Saturday, October 31, 2015

Russian plane carrying 224 crashes in Egypt's Sinai

Relatives react at Pulkovo international
Relatives react at Pulkovo international airport outside Saint Petersburg after a Russian plane with 224 people on board crashed in a mountainous part of Egypt's Sinai Peninsula on October 31, 2015. AFP PHOTO | OLGA MALTSEVA 
By AFP
More by this Author
CAIRO
A Russian charter plane carrying 224 people crashed in a mountainous part of Egypt's Sinai Peninsula Saturday, killing all on board, Egyptian security and medical officials said.
The plane with 214 Russian and three Ukranian passengers, and seven crew, had taken off from the Red Sea resort of Sharm el-Sheikh in the south Sinai bound for Saint Petersburg. It lost contact with air traffic control 23 minutes later.
Egyptian security and medical officials said there were no survivors, and that the bodies of the passengers and debris were spread out over an area of five square kilometres (two square miles).
The Russian embassy in Cairo said: "Unfortunately, all passengers of Kogalymavia flight 9268 Sharm el-Sheikh-Saint Petersburg have died. We issue condolences to family and friends."
The Egyptian government said 15 bodies had been recovered and transferred to a morgue so far.
MOSCOW
The wreckage was found roughly 100 kilometres (60 miles) south of the North Sinai town of El-Arish, Egyptian officials said.

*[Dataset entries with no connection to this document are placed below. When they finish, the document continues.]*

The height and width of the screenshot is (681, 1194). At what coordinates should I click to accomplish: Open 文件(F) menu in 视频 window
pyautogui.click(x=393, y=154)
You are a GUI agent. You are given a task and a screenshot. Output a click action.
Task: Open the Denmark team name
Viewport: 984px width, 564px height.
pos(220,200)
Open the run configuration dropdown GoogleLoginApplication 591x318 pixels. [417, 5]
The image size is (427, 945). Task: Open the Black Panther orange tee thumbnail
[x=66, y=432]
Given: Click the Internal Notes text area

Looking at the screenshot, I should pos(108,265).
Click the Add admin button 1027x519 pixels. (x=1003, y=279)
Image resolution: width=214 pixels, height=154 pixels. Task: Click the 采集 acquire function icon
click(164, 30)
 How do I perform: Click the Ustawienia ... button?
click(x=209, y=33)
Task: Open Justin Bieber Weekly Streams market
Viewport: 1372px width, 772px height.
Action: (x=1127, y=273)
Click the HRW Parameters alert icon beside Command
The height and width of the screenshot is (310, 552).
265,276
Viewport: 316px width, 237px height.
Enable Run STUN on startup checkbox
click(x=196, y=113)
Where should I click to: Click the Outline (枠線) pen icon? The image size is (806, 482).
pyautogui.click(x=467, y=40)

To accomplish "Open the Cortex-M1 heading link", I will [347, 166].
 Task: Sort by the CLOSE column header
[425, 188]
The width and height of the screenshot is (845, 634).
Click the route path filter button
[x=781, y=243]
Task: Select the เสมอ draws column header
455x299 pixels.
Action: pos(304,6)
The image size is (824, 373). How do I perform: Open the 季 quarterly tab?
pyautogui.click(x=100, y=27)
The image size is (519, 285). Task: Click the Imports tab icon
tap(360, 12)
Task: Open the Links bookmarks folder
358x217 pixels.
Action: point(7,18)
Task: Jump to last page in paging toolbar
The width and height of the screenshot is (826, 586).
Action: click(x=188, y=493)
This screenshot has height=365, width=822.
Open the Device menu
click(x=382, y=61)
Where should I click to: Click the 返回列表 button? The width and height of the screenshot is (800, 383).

There was no official word on the cause of the crash.
State television reported that Prime Minister Ismail Sharif was headed to the accident scene.
The Kremlin said Russian President Vladimir Putin ordered Moscow's emergency ministry to dispatch rescue teams to Egypt.
Egyptian President Abdel Fattah al-Sisi and his French counterpart Francois Hollande said they had sent their condolences to Moscow.
The Russian emergency ministry published a list of names of the passengers, ranging in age from a 10-month-old girl to a 77-year-old woman.
A senior Egyptian aviation official said the plane was a charter flight operated by a Russian firm, and was flying at an altitude of 30,000 feet when communication was lost.
At Saint Petersburg's Pulkovo airport, anxious family members awaited news of their loved ones.
"I am meeting my parents," said 25-year-old woman, Ella Smirnova, seemingly in shock. "I spoke to them last on the phone when they were already on the plane, and then I heard the news."
"I will keep hoping until the end that they are alive, but perhaps I will never see them again," she said.
COMMUNICATION LOST
A senior Egyptian air traffic control official said the pilot told him in their last communication that he was having trouble with the radio system.
Russian aviation official Sergei Izvolsky told Interfax news agency that the plane operated by Russian carrier Kogalymavia had departed Sharm el-Sheikh at 5:51 am (0351 GMT).
He said the Airbus 321 did not make contact as expected with air traffic controllers in Cyprus.
"Communication was lost today with the Airbus 321 of Kogalymavia which was carrying out flight 9268 from Sharm el-Sheikh to Saint Petersburg," Izvolsky told Russian television networks.
"The plane departed Sharm el-Sheikh with 217 passengers and seven crew members. At 7:14 Moscow time the crew was scheduled to make contact with... Larnaca (Cyprus). However, this did not happen and the plane disappeared from the radar screens."
The flight was scheduled to land at Saint Petersburg at 0912 GMT, he said.
Kogalymavia, which operates under the name Metrojet, says on its website it has two A320 planes and seven A321s, and that it transported 779,626 passengers in the first nine months of 2015, according to the Russian aviation agency Rosaviatsia.